PCゲームの始め方や、おすすめBTOメーカーの選び方はこちらでまとめています。
すでにPS5コントローラーを持っていて「とりあえずPCに繋いで使いたい」という人は、こちらの記事から始めるのが手っ取り早いです。新型Steam Controllerと使い比べたい方にも参考になります。
オープンワールド系・宇宙探索ゲームをコントローラーで遊びたい方には、スターフィールドのコントローラー解説も併せてどうぞ。
よくある質問
- 新型Steam Controllerは初代と何が違うの?
初代(2015年)は左スティックの代わりにトラックパッドを採用した独特な配置でしたが、新型は一般的な左スティック+右スティックの配置に変更されています。さらにジャイロ・背面ボタン・ホール効果センサーなど現代的な要素を盛り込んでいて、誰でも使いやすくなったのが最大の進化です。

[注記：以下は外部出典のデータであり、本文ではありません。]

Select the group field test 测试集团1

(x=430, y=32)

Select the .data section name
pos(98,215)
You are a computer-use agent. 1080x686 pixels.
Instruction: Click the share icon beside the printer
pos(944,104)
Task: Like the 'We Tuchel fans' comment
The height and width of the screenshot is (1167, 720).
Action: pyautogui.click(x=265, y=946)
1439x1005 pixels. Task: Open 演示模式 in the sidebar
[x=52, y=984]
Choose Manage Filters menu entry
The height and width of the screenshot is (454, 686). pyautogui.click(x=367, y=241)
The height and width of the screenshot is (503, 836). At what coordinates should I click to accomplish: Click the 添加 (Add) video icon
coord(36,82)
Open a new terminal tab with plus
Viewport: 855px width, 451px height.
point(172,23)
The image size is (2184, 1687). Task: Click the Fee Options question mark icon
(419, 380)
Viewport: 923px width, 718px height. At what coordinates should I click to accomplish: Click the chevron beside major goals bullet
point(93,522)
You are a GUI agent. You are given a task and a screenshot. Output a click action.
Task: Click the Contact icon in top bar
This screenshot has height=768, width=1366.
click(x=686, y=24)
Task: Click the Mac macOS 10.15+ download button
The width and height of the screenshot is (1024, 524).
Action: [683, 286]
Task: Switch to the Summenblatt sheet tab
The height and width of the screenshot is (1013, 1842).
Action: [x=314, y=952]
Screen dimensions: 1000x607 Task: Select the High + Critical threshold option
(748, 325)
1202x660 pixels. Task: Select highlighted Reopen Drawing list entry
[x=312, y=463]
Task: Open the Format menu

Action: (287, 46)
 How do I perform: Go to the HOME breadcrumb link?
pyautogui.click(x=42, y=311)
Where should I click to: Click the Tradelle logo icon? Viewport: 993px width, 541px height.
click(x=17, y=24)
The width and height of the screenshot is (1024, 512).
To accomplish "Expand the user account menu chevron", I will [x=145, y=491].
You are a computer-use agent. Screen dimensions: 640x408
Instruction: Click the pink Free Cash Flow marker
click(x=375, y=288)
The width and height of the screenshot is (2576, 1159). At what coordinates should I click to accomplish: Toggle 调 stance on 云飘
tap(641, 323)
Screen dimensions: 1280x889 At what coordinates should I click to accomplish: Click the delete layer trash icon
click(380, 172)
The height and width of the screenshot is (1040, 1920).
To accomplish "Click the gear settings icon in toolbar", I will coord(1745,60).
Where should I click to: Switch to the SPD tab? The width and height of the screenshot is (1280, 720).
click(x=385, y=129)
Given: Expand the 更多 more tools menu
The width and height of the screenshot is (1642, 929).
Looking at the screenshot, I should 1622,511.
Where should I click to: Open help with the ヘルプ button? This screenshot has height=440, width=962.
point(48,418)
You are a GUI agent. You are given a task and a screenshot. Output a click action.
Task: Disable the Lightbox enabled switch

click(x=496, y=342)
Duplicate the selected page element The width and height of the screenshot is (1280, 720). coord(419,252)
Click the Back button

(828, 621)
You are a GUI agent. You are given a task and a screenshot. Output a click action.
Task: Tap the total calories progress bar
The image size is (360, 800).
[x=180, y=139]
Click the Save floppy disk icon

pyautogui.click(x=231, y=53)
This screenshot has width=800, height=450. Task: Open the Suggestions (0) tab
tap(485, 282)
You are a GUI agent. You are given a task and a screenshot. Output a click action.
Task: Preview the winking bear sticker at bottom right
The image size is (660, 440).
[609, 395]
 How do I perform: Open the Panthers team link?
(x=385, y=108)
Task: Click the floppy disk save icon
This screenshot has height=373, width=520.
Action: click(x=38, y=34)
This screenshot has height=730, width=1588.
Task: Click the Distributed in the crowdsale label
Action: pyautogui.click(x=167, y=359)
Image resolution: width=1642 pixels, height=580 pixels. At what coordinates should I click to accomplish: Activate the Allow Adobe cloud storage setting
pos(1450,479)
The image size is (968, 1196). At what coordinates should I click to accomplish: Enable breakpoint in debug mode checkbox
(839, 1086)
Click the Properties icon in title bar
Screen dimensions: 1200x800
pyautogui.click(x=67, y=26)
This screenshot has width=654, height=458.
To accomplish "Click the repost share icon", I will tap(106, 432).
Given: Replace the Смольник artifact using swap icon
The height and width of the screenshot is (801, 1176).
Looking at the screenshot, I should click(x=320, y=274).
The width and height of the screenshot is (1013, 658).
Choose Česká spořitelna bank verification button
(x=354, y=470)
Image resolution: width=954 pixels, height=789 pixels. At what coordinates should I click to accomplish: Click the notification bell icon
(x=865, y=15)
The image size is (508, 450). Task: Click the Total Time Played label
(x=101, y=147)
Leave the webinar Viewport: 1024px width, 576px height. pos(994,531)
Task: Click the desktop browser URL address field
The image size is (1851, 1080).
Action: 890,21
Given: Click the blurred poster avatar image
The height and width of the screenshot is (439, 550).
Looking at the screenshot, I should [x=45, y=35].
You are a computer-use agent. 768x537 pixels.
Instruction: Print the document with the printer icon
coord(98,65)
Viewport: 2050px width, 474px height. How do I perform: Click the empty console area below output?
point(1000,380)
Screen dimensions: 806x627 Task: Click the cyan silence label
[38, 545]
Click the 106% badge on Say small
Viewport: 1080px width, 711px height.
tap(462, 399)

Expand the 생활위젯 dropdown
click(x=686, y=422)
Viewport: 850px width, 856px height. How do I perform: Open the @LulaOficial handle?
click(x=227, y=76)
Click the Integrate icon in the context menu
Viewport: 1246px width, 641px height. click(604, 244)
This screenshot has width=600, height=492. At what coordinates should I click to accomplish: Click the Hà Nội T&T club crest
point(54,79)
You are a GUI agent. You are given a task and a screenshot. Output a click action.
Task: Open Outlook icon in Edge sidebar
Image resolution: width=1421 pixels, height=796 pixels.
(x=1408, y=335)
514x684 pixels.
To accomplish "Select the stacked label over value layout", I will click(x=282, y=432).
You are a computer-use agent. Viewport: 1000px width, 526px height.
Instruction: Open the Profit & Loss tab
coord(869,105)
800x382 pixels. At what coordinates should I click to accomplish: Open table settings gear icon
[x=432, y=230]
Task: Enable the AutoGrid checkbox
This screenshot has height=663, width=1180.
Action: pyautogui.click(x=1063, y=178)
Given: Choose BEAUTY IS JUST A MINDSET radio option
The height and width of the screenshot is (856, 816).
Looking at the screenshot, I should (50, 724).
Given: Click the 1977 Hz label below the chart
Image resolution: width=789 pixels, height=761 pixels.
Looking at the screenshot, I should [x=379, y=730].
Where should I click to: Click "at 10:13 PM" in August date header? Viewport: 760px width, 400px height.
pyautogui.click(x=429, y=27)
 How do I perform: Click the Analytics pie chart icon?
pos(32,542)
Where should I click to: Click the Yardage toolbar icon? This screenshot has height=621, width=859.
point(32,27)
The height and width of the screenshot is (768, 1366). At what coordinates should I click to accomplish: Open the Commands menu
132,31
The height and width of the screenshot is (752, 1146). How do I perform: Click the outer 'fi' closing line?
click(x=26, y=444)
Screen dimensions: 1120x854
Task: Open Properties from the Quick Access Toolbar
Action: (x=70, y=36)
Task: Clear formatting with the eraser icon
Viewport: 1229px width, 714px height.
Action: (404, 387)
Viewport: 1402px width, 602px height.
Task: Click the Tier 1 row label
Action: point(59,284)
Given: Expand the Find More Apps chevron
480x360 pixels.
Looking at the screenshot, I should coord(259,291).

- Steam以外のゲーム(Epic Gamesなど)でも使える?
Windows標準のXInput/DirectInputとして基本的な使用は可能ですが、Steam Inputの細かいカスタマイズはSteamで起動したゲームでしか効果を発揮しません。Steam以外のランチャーで遊ぶゲームを「非Steamゲーム」としてSteamに登録する方法もあるので、工夫すれば多くのタイトルで活用できます。
- PS5コントローラー(DualSense)と比べてどっちがおすすめ?
用途次第です。ハプティック振動やアダプティブトリガーの没入感を重視するならDualSense、ドリフト耐性とカスタマイズ性・FPSでの操作性を重視するなら新型Steam Controllerが優位。Steamメインで遊ぶ人は新型Steam Controllerの方が満足度が高い傾向です。
- Steam Machineを持っていなくても使える?
もちろん使えます。普通のWindows搭載ゲーミングPCに専用ドングルまたはUSB-Cで接続すればOKです。Steam Machineと一緒に揃えればリビングPC環境が完成しますが、単体購入でも十分に価値があります。
まとめ:新型Steam Controllerは「PCゲーマー専用機」として完成度が高い
初代Steam Controllerは「実験作」のような立ち位置でしたが、新型はSteam Deckで培ったノウハウを反映した完成度の高い製品に仕上がっています。PCゲーマー界隈で発表直後から盛り上がっているのも納得の内容です。

僕も実機が手に入ったら、FF14やAPEXで使い比べてレビュー記事を追加予定です。発売直後は品薄になりそうなので、気になる方は早めに公式サイトをチェックしておいてください。
価格・発売日・在庫情報は時期によって変動します。記事執筆時点(2026年5月)の情報をベースにまとめているので、購入を検討する際は必ずValveの公式サイトで最新情報を確認してください。